- _What the task requires_
From the line containing "The height and width of the screenshot is (1003, 1619)." down to the last line of the data, output each line word for word and include nothing else.
[Start of Attachment]
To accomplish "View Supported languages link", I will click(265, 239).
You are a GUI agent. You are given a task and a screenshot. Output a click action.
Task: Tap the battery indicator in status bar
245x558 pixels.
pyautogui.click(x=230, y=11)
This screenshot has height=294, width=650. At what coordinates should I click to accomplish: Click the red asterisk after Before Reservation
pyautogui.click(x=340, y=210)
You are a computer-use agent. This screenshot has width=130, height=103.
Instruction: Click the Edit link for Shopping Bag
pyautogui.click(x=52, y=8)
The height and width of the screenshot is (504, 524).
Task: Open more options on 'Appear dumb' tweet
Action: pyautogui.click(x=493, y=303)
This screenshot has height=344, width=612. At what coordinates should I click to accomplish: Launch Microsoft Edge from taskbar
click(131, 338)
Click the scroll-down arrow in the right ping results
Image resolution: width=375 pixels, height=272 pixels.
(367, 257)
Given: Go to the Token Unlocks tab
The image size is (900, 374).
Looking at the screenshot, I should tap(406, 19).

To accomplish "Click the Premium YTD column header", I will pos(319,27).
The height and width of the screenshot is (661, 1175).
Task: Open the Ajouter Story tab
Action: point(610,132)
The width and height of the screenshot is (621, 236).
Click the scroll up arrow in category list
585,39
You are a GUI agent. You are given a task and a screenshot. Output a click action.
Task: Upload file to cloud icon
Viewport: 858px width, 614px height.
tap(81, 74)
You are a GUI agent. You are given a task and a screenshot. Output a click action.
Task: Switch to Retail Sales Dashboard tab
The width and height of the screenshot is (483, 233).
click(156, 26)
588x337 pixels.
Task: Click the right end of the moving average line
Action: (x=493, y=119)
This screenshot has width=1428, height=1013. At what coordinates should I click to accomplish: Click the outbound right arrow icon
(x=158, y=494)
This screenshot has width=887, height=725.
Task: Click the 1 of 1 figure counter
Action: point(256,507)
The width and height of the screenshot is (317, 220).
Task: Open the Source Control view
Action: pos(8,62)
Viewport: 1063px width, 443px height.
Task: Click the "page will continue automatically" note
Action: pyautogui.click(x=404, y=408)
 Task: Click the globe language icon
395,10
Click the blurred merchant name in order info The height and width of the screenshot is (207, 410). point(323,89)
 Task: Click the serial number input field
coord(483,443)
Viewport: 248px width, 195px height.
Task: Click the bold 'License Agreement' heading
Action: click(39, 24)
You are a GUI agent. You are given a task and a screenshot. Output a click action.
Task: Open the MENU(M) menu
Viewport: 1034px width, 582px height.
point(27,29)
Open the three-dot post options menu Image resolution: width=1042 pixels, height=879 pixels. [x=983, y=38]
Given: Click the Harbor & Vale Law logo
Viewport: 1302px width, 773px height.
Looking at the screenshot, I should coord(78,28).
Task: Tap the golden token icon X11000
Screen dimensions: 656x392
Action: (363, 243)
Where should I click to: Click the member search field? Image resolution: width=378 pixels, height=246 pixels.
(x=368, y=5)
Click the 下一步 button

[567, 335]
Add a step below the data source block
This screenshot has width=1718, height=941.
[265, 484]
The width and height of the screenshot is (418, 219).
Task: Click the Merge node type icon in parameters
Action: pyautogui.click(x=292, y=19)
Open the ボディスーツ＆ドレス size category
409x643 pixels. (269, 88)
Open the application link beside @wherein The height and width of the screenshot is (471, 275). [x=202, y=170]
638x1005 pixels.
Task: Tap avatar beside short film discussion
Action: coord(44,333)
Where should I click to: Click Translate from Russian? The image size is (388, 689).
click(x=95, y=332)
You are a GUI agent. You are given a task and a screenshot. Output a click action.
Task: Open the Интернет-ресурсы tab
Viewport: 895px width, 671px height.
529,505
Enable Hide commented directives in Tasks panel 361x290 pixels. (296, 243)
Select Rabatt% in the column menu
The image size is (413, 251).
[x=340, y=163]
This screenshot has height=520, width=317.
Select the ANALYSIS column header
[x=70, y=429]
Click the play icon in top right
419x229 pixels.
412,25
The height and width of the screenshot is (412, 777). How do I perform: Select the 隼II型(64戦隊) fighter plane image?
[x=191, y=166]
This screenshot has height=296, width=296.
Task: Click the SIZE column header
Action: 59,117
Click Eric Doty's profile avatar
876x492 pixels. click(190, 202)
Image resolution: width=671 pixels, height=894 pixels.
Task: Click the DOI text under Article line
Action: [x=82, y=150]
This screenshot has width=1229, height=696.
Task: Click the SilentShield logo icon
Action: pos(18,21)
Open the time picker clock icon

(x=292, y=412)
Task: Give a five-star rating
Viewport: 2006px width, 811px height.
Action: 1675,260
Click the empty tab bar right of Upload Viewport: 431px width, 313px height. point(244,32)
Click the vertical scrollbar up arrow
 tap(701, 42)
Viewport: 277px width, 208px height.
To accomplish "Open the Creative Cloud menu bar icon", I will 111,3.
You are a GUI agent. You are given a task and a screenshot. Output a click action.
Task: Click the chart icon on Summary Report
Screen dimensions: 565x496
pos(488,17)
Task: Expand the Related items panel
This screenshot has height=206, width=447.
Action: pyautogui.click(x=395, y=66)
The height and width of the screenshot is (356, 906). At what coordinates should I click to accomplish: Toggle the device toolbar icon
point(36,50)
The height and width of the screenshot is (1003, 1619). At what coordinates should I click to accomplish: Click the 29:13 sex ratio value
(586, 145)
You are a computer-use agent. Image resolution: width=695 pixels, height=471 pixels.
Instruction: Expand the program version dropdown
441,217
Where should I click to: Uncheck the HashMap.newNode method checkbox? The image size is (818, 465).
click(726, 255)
[End of Attachment]
- _Written response_
The height and width of the screenshot is (1003, 1619). At what coordinates should I click to accomplish: Click the 29:13 sex ratio value
(586, 145)
You are a computer-use agent. Image resolution: width=695 pixels, height=471 pixels.
Instruction: Expand the program version dropdown
441,217
Where should I click to: Uncheck the HashMap.newNode method checkbox? The image size is (818, 465).
click(726, 255)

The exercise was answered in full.